2024-03-29 ワシントン大学セントルイス校
<関連情報>
- https://source.wustl.edu/2024/03/combining-multiple-meds-into-a-single-pill-reduces-cardiovascular-deaths/
- https://www.nature.com/articles/s41591-024-02896-w
動脈硬化性心血管病予防のための合剤療法 Fixed-dose combination therapy for the prevention of atherosclerotic cardiovascular disease
Anubha Agarwal,Priya M. Mehta,Tyler Jacobson,Nilay S. Shah,Jiancheng Ye,JingJing Zhu,Q. Eileen Wafford,Ehete Bahiru,Angharad N. de Cates,Shah Ebrahim,Dorairaj Prabhakaran,Anthony Rodgers & Mark D. Huffman
Nature Medicine Published:26 March 2024
DOI:https://doi.org/10.1038/s41591-024-02896-w
Abstract
Fixed-dose combination (FDC) therapy, also known as polypill therapy, targets risk factors for atherosclerotic cardiovascular disease (ASCVD) and has been proposed as a strategy to reduce global ASCVD burden. Here we conducted a systematic search for relevant studies from 2016–2022 to assess the effects of FDC therapy for prevention of ASCVD. The studies selected include randomized trials evaluating FDC therapy with at least one blood pressure-lowering drug and one lipid-lowering drug. The study data were independently extracted, the quality of evidence was appraised by multiple reviewers and effect estimates were pooled using a fixed-effect meta-analysis when statistical heterogeneity was low to moderate. The main outcomes of the analysis were all-cause mortality, fatal and nonfatal ASCVD events, adverse events, systolic blood pressure, low-density lipoprotein cholesterol and adherence. Among 26 trials (n = 27,317 participants, 43.2% female and mean age range 52.9–76.0), FDC therapy was associated with lower low-density lipoprotein cholesterol and systolic blood pressure, with higher rates of adherence and adverse events in both primary and mixed secondary prevention populations.

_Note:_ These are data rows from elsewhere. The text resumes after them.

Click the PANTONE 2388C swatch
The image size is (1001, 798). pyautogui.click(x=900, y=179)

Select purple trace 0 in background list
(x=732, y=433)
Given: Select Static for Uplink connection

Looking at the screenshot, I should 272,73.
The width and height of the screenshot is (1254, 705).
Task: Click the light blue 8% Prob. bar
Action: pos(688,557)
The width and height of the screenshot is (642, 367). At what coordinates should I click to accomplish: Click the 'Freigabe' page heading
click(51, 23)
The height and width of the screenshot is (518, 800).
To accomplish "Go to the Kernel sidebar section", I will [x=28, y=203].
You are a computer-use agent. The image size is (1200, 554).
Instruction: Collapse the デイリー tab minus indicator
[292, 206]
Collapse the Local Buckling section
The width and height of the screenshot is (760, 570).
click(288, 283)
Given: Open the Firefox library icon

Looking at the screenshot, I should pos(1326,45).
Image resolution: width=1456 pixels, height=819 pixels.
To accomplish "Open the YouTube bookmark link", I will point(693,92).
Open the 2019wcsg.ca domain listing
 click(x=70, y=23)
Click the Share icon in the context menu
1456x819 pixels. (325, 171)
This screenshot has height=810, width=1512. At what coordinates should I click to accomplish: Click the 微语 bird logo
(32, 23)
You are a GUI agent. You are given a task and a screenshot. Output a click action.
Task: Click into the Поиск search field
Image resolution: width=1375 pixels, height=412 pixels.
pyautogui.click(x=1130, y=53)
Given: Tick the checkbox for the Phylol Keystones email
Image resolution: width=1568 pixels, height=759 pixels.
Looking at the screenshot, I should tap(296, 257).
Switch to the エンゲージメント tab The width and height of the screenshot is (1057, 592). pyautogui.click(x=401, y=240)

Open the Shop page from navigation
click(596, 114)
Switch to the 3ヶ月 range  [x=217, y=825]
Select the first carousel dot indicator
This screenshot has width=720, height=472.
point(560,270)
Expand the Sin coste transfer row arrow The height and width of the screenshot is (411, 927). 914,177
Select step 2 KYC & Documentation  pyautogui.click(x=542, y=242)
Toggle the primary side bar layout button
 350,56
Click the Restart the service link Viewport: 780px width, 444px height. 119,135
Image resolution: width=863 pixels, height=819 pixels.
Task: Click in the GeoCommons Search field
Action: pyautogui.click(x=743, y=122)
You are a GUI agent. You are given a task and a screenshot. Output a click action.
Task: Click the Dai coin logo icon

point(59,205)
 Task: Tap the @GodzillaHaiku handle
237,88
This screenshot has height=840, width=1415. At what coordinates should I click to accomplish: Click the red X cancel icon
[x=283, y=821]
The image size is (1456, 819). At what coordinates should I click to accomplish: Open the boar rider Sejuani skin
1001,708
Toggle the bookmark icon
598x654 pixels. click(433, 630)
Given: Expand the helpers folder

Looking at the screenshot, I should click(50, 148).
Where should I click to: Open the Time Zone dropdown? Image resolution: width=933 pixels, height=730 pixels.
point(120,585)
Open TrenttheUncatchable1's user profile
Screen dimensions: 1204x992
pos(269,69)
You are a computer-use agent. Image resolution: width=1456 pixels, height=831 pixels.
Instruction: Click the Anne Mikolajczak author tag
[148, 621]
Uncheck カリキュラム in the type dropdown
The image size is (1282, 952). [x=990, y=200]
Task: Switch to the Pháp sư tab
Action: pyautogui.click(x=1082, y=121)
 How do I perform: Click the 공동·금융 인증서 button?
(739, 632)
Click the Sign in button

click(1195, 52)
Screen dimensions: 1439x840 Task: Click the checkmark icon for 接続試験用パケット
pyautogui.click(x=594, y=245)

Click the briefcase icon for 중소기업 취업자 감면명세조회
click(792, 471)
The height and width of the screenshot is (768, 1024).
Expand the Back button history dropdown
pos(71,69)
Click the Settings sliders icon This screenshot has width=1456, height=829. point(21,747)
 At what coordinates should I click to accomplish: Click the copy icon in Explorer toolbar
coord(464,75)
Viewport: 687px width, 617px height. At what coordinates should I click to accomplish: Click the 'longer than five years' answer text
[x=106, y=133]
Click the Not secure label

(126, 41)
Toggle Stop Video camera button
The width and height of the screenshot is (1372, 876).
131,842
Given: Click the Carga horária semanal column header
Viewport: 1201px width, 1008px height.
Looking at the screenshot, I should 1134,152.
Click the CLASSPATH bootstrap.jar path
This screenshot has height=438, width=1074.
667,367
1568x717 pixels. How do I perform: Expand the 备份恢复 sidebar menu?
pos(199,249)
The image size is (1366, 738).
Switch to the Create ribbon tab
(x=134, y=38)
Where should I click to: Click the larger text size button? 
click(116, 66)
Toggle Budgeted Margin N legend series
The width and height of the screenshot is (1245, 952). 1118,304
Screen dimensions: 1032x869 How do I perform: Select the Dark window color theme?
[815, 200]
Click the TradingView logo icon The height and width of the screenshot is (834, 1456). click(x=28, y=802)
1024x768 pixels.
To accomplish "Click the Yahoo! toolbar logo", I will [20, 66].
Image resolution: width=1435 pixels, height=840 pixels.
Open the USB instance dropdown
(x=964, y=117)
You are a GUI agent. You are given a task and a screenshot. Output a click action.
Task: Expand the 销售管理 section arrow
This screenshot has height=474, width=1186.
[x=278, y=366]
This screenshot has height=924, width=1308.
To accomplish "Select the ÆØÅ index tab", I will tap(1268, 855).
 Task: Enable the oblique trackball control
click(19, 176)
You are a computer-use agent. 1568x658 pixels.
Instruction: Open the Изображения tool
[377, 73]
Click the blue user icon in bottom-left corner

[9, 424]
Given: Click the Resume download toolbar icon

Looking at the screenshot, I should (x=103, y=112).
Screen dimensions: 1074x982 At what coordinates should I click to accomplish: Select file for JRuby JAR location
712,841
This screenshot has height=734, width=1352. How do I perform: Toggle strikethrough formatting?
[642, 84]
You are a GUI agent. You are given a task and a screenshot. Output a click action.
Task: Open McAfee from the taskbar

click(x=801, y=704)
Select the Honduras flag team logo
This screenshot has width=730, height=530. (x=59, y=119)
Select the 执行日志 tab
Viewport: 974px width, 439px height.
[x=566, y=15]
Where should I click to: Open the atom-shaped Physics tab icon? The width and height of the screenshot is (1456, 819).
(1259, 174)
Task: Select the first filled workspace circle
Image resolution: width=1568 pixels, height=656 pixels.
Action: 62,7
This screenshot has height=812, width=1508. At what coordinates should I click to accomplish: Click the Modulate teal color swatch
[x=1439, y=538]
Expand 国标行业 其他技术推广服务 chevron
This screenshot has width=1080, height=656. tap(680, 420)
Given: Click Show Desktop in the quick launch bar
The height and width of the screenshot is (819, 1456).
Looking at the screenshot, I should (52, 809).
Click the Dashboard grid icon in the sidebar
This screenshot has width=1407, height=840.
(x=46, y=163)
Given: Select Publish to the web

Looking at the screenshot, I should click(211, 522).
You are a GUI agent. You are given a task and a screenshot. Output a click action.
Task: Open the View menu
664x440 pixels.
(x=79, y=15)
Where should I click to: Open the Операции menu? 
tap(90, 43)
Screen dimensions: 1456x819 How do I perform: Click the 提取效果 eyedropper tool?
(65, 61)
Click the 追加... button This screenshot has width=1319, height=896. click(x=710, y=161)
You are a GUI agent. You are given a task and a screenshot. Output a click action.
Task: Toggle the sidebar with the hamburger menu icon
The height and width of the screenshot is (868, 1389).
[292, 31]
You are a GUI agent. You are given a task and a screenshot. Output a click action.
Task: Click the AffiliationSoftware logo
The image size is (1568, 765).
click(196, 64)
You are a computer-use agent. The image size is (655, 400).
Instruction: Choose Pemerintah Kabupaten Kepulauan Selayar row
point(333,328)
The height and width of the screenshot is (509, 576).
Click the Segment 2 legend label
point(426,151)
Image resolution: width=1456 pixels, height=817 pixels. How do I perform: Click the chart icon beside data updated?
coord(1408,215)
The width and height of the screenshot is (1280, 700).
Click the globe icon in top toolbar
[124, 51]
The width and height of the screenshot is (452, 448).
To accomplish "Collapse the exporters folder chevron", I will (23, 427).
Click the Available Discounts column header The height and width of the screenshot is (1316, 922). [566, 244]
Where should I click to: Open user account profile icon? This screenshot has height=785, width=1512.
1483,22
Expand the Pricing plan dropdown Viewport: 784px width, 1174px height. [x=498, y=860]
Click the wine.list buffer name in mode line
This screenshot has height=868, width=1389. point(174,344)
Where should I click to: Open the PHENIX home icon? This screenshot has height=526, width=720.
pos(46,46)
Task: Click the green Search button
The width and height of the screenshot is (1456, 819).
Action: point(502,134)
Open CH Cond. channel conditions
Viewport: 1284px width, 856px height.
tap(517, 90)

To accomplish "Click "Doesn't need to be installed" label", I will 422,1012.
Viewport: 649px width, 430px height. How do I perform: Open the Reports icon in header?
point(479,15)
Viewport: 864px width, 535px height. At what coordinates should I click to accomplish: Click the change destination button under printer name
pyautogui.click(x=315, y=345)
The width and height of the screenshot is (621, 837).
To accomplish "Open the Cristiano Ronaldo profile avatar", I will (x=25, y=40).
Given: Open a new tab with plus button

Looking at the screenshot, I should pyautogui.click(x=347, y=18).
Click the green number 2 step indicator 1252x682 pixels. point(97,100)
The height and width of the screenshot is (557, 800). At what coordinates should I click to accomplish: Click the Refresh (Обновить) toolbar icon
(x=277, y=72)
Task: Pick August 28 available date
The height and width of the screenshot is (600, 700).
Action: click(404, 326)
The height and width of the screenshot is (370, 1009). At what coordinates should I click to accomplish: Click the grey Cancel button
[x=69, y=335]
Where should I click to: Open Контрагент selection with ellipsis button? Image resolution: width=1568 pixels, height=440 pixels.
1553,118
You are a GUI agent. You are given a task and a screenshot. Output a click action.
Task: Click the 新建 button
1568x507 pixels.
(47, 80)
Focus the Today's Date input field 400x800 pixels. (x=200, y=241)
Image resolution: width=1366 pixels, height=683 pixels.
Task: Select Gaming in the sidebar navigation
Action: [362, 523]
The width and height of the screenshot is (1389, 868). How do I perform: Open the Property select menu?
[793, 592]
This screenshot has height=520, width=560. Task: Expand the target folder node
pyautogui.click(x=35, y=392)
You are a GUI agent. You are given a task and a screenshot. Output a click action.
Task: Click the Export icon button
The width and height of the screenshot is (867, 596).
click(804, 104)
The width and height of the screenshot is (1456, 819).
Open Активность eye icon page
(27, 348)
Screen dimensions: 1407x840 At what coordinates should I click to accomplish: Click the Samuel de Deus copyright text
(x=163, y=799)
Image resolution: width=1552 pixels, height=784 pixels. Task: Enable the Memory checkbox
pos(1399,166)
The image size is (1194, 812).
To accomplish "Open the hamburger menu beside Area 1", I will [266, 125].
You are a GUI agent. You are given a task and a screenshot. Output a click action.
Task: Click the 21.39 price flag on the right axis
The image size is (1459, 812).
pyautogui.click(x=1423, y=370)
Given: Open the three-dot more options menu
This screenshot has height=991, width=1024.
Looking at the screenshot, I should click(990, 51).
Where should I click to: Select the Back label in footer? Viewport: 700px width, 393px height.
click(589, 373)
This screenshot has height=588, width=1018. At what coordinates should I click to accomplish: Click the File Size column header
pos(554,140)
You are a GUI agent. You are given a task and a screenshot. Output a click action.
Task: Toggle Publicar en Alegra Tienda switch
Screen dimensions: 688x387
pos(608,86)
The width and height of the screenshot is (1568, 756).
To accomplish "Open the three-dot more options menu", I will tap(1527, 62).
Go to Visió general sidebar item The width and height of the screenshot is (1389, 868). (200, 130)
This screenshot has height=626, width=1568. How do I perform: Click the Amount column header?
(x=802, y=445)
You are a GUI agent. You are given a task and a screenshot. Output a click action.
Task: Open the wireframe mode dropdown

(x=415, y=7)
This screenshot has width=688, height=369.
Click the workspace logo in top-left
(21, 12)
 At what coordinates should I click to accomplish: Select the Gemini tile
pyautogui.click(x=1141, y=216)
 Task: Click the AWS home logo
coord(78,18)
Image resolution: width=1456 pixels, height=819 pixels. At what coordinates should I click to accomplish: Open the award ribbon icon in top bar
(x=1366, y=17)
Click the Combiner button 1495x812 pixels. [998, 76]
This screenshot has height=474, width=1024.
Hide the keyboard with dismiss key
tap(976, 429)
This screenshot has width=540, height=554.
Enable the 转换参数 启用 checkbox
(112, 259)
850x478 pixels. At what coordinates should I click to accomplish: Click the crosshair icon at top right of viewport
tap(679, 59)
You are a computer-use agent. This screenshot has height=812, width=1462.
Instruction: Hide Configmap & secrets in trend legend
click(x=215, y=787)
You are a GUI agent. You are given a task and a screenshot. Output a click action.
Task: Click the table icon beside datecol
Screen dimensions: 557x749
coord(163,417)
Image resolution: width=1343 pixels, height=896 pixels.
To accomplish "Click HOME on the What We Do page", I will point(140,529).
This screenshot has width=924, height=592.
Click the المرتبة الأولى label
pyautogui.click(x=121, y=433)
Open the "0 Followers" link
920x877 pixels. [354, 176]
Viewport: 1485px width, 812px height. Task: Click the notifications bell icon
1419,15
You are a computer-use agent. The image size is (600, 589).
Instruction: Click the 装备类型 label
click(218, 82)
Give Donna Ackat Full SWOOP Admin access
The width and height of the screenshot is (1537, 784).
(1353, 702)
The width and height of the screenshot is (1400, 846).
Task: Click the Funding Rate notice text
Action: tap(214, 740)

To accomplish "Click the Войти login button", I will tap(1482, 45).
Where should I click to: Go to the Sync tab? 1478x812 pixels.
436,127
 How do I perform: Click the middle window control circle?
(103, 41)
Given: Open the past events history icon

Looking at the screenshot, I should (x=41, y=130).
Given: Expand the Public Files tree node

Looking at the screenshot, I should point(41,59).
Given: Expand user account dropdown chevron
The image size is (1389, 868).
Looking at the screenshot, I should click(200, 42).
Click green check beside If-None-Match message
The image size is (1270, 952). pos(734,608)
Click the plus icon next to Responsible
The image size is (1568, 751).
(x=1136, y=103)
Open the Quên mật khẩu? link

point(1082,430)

For studies with a mostly primary prevention population, FDC therapy was associated with lower risk of all-cause mortality by 11% (5.6% versus 6.3%; relative risk (risk ratio) of 0.89; 95% confidence interval 0.78 to 1.00; I2 = 0%; four trials and 16,278 participants) and risk of fatal and nonfatal ASCVD events by 29% (6.1% versus 8.4%; relative risk (risk ratio) of 0.71; 95% confidence interval 0.63 to 0.79; I2 = 0%; five trials and 15,503 participants). One adequately powered trial in an exclusively secondary prevention population showed that FDC therapy reduced the risk of major adverse cardiovascular events by 24%. These findings support adoption and implementation of polypills to lower risk for all-cause mortality and ASCVD.